# [SUPPLIED INFORMATION]
+ + + +
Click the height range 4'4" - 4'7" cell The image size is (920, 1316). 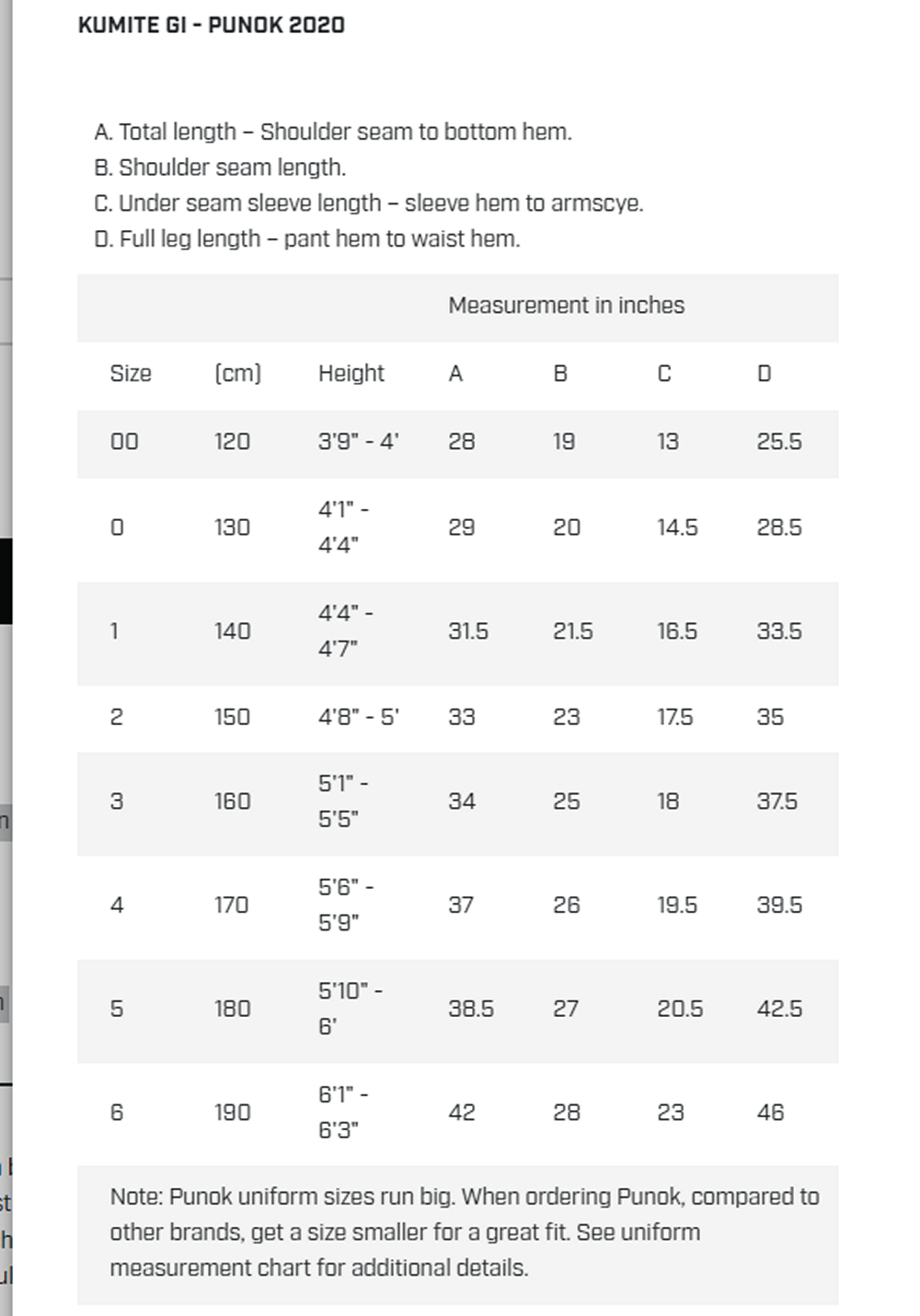coord(345,630)
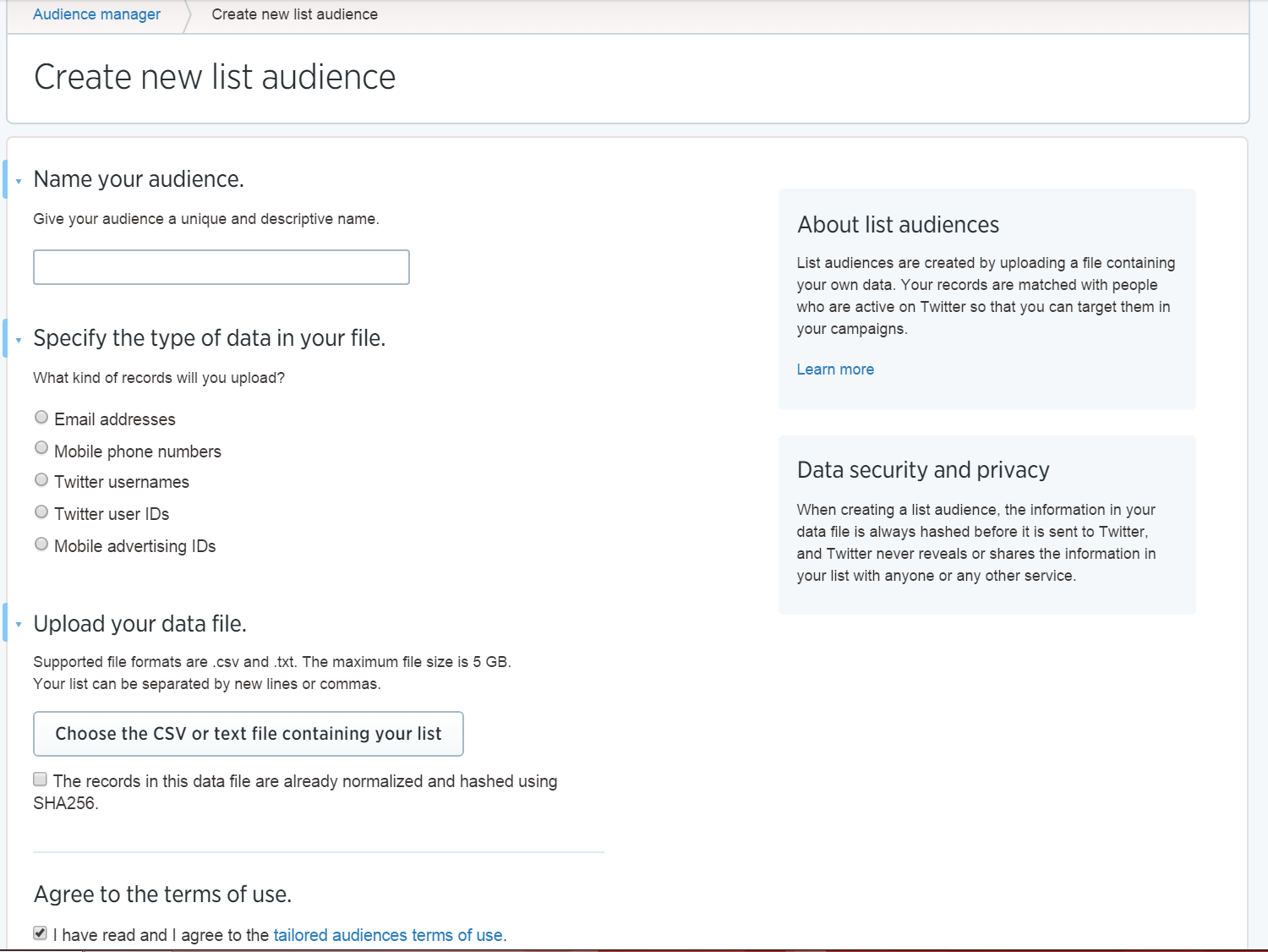Click Choose the CSV or text file button
This screenshot has width=1268, height=952.
[x=249, y=734]
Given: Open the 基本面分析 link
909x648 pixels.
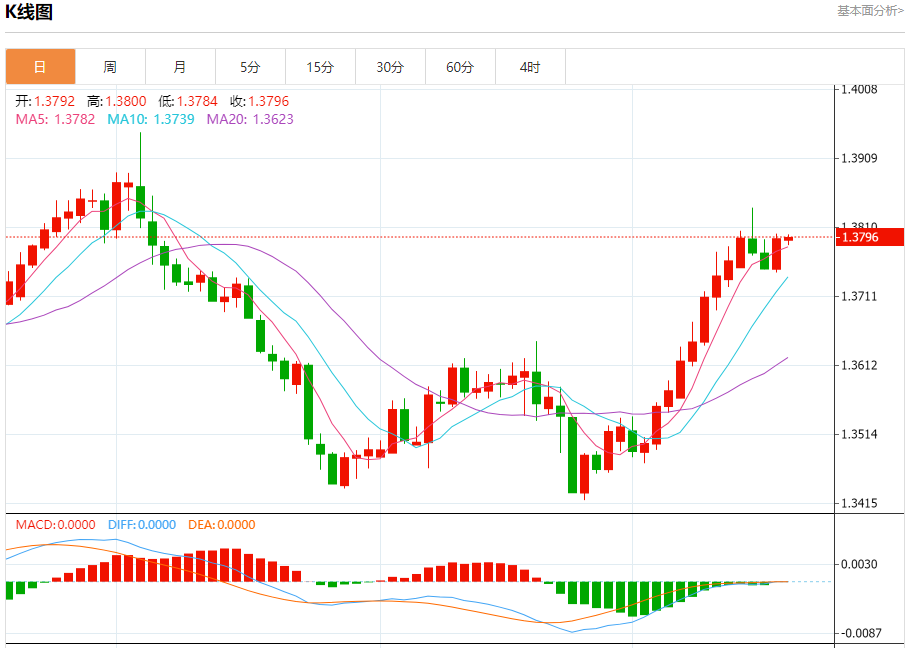Looking at the screenshot, I should coord(870,10).
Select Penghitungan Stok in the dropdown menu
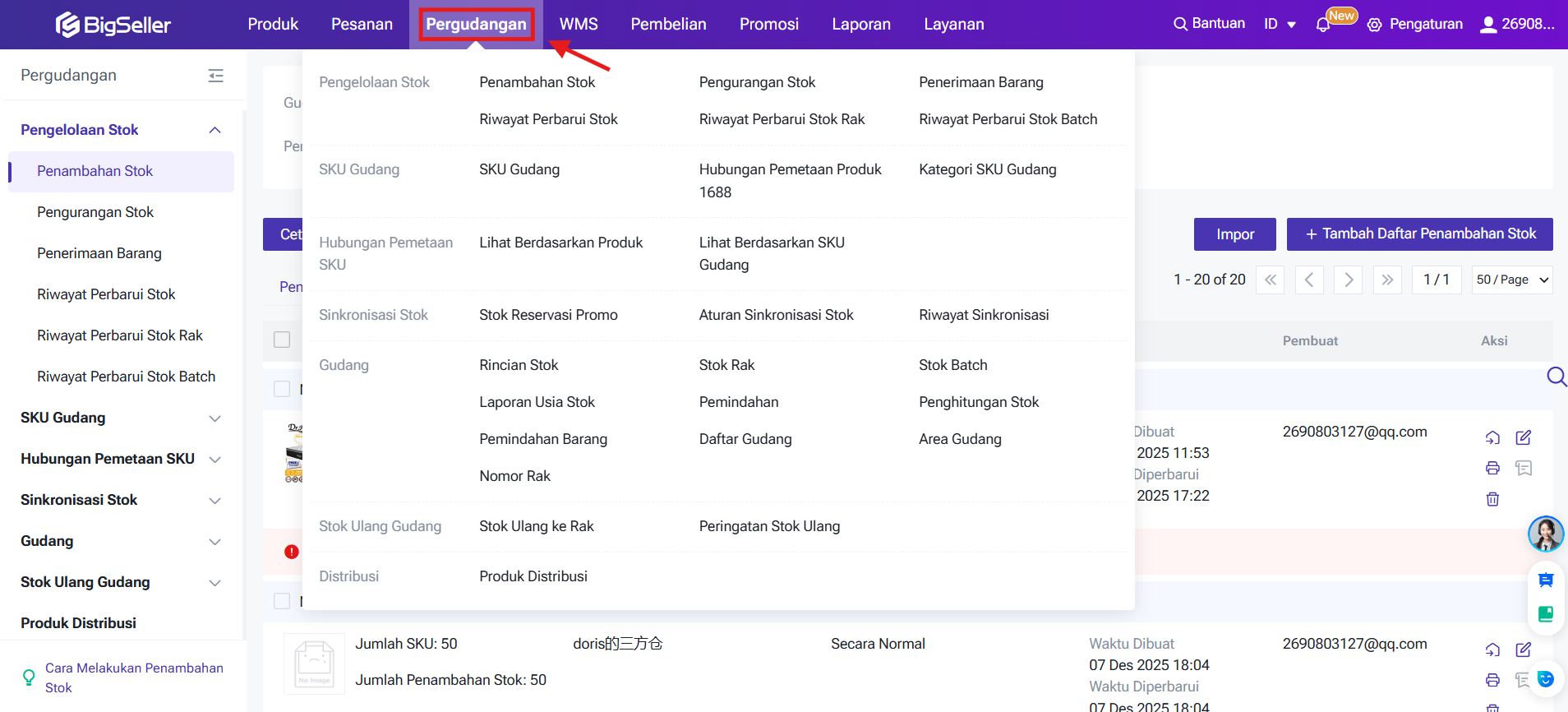This screenshot has height=712, width=1568. coord(978,402)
+ + + +
# [THE PROBLEM]
Return, word for word, the entries from the line containing "Given: Open the 基本面分析 link" through the last line of the entries, both ends included, and omit the pictures.

# [CORRECT OUTPUT]
Given: Open the 基本面分析 link
909x648 pixels.
Looking at the screenshot, I should coord(870,10).
Select Penghitungan Stok in the dropdown menu
This screenshot has height=712, width=1568. coord(978,402)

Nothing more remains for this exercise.